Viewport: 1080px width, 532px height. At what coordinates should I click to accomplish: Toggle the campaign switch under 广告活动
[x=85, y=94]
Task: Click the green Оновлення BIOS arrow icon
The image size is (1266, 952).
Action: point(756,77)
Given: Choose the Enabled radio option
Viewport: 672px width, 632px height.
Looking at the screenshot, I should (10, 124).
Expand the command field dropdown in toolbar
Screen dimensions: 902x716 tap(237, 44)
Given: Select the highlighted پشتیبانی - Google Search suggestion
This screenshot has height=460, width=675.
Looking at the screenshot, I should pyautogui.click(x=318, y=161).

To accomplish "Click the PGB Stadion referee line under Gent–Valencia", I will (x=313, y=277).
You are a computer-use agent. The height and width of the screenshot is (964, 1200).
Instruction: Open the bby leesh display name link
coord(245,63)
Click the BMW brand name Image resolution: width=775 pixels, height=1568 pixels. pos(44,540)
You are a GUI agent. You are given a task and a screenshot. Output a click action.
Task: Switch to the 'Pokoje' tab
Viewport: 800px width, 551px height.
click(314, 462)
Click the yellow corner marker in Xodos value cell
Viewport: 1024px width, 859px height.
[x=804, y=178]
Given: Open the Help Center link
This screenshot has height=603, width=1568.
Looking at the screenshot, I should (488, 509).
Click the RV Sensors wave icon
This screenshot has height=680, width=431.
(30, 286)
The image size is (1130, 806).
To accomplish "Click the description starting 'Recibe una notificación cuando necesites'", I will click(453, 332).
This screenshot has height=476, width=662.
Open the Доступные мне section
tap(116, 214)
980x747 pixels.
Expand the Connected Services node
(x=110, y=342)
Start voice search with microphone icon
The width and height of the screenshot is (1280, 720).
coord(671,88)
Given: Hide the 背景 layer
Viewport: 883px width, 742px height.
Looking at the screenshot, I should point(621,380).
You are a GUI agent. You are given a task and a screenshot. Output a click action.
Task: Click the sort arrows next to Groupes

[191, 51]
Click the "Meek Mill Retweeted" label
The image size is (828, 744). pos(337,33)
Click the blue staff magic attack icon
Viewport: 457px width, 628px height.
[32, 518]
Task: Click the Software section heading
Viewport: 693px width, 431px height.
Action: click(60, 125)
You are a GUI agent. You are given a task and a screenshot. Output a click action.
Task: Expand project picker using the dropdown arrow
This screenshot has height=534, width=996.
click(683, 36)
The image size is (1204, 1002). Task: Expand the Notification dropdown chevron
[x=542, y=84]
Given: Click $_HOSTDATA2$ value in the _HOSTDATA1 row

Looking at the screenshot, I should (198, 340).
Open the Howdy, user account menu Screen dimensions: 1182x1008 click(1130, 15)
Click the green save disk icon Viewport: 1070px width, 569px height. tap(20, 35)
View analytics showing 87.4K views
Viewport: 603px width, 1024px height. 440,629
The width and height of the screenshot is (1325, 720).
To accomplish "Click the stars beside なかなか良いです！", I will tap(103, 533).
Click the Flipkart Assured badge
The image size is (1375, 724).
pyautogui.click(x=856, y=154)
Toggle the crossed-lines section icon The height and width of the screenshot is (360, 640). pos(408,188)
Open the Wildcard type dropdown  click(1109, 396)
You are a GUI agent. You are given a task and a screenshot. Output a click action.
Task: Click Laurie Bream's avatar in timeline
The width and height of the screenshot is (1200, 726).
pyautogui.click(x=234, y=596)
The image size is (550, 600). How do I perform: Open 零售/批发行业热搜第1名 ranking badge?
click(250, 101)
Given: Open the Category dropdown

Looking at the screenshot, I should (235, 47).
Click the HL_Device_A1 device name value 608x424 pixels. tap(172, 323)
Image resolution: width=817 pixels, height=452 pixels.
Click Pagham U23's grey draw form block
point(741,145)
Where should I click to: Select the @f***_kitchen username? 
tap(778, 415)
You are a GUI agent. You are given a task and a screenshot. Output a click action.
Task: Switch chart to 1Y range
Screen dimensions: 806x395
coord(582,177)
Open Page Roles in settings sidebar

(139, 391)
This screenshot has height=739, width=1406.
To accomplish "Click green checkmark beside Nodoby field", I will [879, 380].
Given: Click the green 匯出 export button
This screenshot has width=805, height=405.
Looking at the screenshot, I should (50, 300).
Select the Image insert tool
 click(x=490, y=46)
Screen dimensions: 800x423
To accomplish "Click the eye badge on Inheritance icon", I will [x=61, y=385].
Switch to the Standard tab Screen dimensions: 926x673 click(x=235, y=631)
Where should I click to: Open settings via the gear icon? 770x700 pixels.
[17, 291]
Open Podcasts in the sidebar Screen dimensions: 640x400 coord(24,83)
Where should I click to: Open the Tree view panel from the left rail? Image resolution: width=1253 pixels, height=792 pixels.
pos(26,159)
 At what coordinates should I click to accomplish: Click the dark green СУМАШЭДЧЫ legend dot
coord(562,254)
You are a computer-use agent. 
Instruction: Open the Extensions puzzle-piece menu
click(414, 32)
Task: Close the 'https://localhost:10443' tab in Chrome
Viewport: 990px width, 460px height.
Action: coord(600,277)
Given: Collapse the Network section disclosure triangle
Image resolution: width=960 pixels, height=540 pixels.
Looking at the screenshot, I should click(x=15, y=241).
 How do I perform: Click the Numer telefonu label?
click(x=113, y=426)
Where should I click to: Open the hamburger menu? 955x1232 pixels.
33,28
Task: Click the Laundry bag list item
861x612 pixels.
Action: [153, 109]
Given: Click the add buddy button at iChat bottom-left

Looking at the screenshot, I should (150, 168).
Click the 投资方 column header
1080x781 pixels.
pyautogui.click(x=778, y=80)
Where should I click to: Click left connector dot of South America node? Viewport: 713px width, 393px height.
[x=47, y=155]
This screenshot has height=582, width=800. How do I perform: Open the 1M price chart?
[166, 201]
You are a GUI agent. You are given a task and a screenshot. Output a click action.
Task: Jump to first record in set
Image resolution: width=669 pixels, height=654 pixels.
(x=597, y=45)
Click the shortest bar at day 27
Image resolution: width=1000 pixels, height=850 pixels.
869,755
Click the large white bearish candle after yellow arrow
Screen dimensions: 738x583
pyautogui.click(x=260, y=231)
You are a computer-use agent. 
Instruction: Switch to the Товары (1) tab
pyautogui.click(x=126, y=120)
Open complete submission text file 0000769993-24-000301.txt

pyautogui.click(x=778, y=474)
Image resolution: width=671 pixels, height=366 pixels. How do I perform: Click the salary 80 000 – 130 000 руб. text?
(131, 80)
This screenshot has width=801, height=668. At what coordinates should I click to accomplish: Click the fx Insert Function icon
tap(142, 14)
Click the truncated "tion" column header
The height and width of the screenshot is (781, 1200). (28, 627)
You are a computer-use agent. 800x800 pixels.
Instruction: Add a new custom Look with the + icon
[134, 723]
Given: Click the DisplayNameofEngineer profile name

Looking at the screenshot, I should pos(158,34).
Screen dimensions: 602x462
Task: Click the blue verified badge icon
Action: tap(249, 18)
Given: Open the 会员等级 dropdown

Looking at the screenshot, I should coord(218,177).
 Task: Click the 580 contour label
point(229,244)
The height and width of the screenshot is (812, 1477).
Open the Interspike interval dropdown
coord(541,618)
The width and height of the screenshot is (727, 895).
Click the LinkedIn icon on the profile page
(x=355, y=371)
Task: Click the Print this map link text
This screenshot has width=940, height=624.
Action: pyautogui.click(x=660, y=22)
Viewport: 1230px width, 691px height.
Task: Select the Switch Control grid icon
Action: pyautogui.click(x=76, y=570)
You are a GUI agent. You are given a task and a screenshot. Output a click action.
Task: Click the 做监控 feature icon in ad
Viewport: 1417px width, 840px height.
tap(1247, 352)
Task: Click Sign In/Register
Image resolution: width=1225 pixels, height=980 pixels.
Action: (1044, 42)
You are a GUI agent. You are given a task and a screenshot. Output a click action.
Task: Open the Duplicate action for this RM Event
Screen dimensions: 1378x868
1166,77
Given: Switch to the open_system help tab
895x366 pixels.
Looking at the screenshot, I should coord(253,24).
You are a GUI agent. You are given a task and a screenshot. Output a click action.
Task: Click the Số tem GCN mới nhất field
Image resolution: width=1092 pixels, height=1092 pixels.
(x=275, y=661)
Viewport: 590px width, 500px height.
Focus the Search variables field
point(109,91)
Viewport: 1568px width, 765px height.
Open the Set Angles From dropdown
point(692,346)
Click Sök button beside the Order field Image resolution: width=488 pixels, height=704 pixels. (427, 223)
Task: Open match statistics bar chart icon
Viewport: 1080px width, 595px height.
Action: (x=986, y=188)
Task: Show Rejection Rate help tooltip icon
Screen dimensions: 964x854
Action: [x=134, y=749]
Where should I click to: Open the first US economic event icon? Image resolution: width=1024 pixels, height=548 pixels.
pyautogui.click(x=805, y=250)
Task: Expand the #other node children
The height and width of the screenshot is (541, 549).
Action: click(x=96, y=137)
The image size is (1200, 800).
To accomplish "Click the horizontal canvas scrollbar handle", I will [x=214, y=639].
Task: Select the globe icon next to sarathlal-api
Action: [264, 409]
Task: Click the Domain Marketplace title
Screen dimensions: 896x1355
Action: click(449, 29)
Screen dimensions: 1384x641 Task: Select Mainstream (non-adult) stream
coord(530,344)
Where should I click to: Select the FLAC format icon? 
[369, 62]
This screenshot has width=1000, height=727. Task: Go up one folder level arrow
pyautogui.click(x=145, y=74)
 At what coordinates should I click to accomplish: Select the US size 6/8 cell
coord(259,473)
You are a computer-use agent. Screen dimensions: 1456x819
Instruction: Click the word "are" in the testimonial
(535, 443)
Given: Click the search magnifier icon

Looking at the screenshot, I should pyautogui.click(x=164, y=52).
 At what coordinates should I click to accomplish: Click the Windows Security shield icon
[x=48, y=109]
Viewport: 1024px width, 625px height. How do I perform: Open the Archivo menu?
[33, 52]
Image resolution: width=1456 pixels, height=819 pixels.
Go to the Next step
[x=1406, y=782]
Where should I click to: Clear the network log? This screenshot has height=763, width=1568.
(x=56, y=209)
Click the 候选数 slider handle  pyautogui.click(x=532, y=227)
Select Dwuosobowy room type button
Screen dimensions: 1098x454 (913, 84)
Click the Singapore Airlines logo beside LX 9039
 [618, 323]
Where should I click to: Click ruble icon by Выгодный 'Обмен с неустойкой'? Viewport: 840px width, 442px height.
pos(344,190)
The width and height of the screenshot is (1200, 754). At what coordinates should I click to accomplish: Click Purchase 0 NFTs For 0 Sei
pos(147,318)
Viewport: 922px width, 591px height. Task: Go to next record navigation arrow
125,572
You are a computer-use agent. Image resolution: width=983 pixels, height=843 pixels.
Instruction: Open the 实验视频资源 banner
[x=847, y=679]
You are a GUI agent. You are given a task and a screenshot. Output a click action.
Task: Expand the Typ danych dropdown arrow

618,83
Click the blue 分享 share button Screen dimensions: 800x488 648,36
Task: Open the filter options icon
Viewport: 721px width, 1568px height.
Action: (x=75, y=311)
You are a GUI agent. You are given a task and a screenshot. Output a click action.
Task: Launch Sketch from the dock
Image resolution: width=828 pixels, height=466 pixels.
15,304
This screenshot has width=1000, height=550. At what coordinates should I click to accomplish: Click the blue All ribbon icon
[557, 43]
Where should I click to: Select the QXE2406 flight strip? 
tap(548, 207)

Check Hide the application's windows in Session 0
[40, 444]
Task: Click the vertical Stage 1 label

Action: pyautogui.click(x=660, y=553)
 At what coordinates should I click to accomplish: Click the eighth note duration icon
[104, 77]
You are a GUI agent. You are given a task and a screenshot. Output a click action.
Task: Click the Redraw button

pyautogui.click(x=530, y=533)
======
Problem statement:
Write out the lines of the entries, word for word, from the first through the one containing "Given: Choose the Enabled radio option", and stop at that line.

Solution below:
Viewport: 1080px width, 532px height. At what coordinates should I click to accomplish: Toggle the campaign switch under 广告活动
[x=85, y=94]
Task: Click the green Оновлення BIOS arrow icon
The image size is (1266, 952).
Action: point(756,77)
Given: Choose the Enabled radio option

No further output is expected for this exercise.